# [CHALLENGE]
Render the material as a JSON list of strings, one string per line, leaving out blank lines. Begin at the first line of the material and continue through the line containing "Action: pos(944,351)", including both.

# [Data on finding visible targets]
——————

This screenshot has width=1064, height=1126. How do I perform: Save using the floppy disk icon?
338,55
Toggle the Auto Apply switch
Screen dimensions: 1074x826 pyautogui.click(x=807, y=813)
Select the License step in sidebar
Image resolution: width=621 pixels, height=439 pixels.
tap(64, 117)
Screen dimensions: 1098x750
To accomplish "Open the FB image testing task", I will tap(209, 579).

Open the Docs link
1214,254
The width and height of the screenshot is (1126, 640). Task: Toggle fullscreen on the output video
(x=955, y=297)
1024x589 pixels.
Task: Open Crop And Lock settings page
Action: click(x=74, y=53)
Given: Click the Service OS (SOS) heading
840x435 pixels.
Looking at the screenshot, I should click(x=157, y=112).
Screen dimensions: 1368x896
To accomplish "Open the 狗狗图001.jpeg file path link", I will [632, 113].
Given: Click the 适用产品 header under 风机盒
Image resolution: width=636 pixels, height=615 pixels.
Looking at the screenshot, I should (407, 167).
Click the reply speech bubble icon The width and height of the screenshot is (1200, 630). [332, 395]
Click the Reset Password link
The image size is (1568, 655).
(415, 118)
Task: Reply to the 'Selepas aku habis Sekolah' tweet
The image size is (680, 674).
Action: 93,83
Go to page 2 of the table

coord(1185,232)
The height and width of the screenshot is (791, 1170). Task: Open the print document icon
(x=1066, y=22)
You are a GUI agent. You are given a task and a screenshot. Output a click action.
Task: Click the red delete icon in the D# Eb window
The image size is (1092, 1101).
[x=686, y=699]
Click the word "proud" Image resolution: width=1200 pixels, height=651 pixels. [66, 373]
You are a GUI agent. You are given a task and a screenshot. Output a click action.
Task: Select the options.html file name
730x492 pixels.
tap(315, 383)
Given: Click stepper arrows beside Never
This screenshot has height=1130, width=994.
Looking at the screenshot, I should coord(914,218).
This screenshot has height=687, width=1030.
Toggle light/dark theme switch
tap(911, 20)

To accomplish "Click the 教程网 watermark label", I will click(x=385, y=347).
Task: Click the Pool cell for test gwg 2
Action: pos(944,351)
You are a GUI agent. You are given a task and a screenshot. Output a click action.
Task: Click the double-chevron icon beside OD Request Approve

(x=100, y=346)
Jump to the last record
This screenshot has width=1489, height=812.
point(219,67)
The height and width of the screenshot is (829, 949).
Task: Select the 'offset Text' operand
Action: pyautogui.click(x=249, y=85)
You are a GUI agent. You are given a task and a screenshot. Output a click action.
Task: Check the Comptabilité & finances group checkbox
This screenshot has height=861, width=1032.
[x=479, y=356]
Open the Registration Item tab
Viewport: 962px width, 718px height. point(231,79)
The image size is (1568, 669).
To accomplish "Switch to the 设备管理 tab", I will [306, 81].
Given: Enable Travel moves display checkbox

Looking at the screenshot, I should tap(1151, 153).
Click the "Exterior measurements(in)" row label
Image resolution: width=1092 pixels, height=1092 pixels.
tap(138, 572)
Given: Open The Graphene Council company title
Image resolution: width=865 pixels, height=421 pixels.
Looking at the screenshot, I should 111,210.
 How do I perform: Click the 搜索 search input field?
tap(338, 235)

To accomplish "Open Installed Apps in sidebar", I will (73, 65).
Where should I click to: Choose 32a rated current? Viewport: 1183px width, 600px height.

——————

# [OUTPUT FOR THIS TASK]
[
  "This screenshot has width=1064, height=1126. How do I perform: Save using the floppy disk icon?",
  "338,55",
  "Toggle the Auto Apply switch",
  "Screen dimensions: 1074x826 pyautogui.click(x=807, y=813)",
  "Select the License step in sidebar",
  "Image resolution: width=621 pixels, height=439 pixels.",
  "tap(64, 117)",
  "Screen dimensions: 1098x750",
  "To accomplish \"Open the FB image testing task\", I will tap(209, 579).",
  "Open the Docs link",
  "1214,254",
  "The width and height of the screenshot is (1126, 640). Task: Toggle fullscreen on the output video",
  "(x=955, y=297)",
  "1024x589 pixels.",
  "Task: Open Crop And Lock settings page",
  "Action: click(x=74, y=53)",
  "Given: Click the Service OS (SOS) heading",
  "840x435 pixels.",
  "Looking at the screenshot, I should click(x=157, y=112).",
  "Screen dimensions: 1368x896",
  "To accomplish \"Open the 狗狗图001.jpeg file path link\", I will [632, 113].",
  "Given: Click the 适用产品 header under 风机盒",
  "Image resolution: width=636 pixels, height=615 pixels.",
  "Looking at the screenshot, I should (407, 167).",
  "Click the reply speech bubble icon The width and height of the screenshot is (1200, 630). [332, 395]",
  "Click the Reset Password link",
  "The image size is (1568, 655).",
  "(415, 118)",
  "Task: Reply to the 'Selepas aku habis Sekolah' tweet",
  "The image size is (680, 674).",
  "Action: 93,83",
  "Go to page 2 of the table",
  "coord(1185,232)",
  "The height and width of the screenshot is (791, 1170). Task: Open the print document icon",
  "(x=1066, y=22)",
  "You are a GUI agent. You are given a task and a screenshot. Output a click action.",
  "Task: Click the red delete icon in the D# Eb window",
  "The image size is (1092, 1101).",
  "[x=686, y=699]",
  "Click the word \"proud\" Image resolution: width=1200 pixels, height=651 pixels. [66, 373]",
  "You are a GUI agent. You are given a task and a screenshot. Output a click action.",
  "Task: Select the options.html file name",
  "730x492 pixels.",
  "tap(315, 383)",
  "Given: Click stepper arrows beside Never",
  "This screenshot has height=1130, width=994.",
  "Looking at the screenshot, I should coord(914,218).",
  "This screenshot has height=687, width=1030.",
  "Toggle light/dark theme switch",
  "tap(911, 20)",
  "To accomplish \"Click the 教程网 watermark label\", I will click(x=385, y=347).",
  "Task: Click the Pool cell for test gwg 2",
  "Action: pos(944,351)"
]